Повернувшись к стоявшим справа от нее Вейя-Лу, Адала поприветствовала Билата и Этоша. Вапа стоял в нескольких шагах позади них, так как он не был вождем или военачальником. Затем шли Яннаш из Тондун и его военачальник Харади, затем Хагат из Микку, и так далее, заканчивая предводителями Мэйякхур слева от Адалы. Она уделила минутку Вассиму, поблагодарив вождя Мэйякхур за вышитое платье, подаренное ей его женщинами, и пояснив, почему она не могла надеть его сегодня. Затем она обратилась ко всем собравшим.
«Этот день настает», — сказала она. — «Ради нашей земли, ради правосудия. Мы должны быть сильными». Она распростерла руки: «Эту землю даровали нам Те, Кто Наверху, но лишь до тех пор, пока мы остаемся достойными владеть ей. Очистим Кхур от чужеземцев, убийц наших детей».
Она говорила спокойно, но ее последнее заявление вызвало крики одобрения у собрания. Они высоко подняли мечи и прокричали: «Маита! Маита! Маита!»

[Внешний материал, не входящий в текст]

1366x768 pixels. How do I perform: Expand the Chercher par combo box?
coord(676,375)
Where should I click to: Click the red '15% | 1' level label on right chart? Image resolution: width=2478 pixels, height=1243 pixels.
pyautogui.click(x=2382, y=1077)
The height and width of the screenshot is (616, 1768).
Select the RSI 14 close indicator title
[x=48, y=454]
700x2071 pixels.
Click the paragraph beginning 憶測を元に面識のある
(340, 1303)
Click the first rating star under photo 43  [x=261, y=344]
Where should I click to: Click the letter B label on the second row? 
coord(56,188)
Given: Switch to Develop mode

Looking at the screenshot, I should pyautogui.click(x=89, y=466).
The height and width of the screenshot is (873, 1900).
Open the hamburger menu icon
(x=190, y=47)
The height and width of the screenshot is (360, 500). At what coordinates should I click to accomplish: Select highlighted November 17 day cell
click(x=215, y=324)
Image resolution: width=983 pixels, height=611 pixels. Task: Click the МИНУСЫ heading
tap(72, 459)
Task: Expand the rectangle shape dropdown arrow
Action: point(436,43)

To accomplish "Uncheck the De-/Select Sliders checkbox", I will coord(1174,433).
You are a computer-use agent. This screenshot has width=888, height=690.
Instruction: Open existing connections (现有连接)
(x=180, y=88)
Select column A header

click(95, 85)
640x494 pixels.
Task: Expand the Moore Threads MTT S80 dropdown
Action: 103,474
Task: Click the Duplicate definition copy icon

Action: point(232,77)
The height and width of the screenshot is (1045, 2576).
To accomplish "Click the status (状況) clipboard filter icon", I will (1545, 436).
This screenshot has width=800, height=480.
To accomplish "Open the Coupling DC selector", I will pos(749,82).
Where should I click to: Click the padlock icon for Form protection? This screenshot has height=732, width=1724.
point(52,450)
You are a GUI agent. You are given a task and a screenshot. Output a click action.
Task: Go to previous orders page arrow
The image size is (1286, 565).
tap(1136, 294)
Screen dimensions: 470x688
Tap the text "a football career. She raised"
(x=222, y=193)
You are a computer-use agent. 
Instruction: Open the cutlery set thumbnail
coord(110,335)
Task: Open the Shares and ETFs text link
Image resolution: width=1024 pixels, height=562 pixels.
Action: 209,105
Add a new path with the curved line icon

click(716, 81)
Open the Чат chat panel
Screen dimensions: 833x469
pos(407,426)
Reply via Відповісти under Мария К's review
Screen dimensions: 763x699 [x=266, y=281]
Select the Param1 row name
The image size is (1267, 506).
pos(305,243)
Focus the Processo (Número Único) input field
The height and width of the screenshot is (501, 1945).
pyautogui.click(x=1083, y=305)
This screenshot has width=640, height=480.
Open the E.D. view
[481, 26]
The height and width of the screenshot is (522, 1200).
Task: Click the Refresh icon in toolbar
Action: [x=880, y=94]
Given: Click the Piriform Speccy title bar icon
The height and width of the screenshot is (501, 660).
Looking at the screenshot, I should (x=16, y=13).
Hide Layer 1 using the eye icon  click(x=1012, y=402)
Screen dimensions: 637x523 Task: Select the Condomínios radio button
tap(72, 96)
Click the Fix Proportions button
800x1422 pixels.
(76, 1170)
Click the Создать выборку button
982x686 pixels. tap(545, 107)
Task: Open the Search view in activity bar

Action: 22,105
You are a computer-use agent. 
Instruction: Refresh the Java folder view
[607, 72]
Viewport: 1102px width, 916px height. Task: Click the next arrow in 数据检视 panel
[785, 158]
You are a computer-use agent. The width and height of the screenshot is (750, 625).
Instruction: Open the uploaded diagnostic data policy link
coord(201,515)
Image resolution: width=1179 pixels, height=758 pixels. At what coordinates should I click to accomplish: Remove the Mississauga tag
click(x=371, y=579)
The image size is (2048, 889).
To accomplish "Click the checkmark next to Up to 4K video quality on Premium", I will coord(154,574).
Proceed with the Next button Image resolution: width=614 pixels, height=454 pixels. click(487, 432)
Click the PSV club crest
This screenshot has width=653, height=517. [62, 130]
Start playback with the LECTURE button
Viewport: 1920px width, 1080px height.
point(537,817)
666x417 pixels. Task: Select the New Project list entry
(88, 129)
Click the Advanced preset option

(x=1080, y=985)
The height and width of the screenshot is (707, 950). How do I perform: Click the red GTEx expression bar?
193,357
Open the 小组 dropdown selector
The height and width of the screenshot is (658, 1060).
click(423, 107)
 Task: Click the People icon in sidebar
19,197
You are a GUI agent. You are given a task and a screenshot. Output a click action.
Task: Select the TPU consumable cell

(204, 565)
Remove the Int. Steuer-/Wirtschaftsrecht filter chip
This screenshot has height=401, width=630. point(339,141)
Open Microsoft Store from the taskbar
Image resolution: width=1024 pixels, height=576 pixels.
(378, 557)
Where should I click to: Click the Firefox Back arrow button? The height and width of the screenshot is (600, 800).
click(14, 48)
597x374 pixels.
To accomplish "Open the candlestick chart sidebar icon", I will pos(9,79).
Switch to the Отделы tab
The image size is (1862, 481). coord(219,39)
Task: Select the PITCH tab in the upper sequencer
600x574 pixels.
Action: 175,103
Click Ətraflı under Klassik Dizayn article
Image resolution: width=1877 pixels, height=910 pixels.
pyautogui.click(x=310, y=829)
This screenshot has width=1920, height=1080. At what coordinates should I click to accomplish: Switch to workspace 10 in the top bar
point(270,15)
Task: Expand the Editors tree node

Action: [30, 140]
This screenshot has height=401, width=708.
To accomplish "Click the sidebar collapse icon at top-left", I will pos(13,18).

Стоявшие позади них кхурские воины слышали, как их вожди и военачальники провозглашают свою верность судьбе Адалы, и еще громче вторили им эхом. Снова и снова ревели они, их голоса поднимались к бурным небесам и растекались во все стороны. Люди на многие мили вокруг могли слышать их.
Повышая голос, чтобы быть услышанным сквозь крики, Билат сказал: «Вейядан, как насчет колдуна и Сахим-Хана? Мы пришли совершить правосудие и над ними тоже».
«Сахим встретит свою судьбу, но не сегодня. Что же до мнимого колдуна, я не знаю его. Если он виновен, боги доставят его нам». Адала нахмурилась. Она могла простить Сахим-Хану его прошлые проступки, если бы он прислал своих солдат сражаться бок о бок с ее людьми, но он этого не сделал. Он продолжал трусливо прятаться за своими каменными стенами. Со временем, Адала не сомневалась, ее маита разделается и с ним.
Вапа подвел Маленькую Колючку и помог ей забраться на ослицу.
«Пусть этот день запомнится надолго», — сказала она. — «В этот день в Кхуре возродилось правосудие!»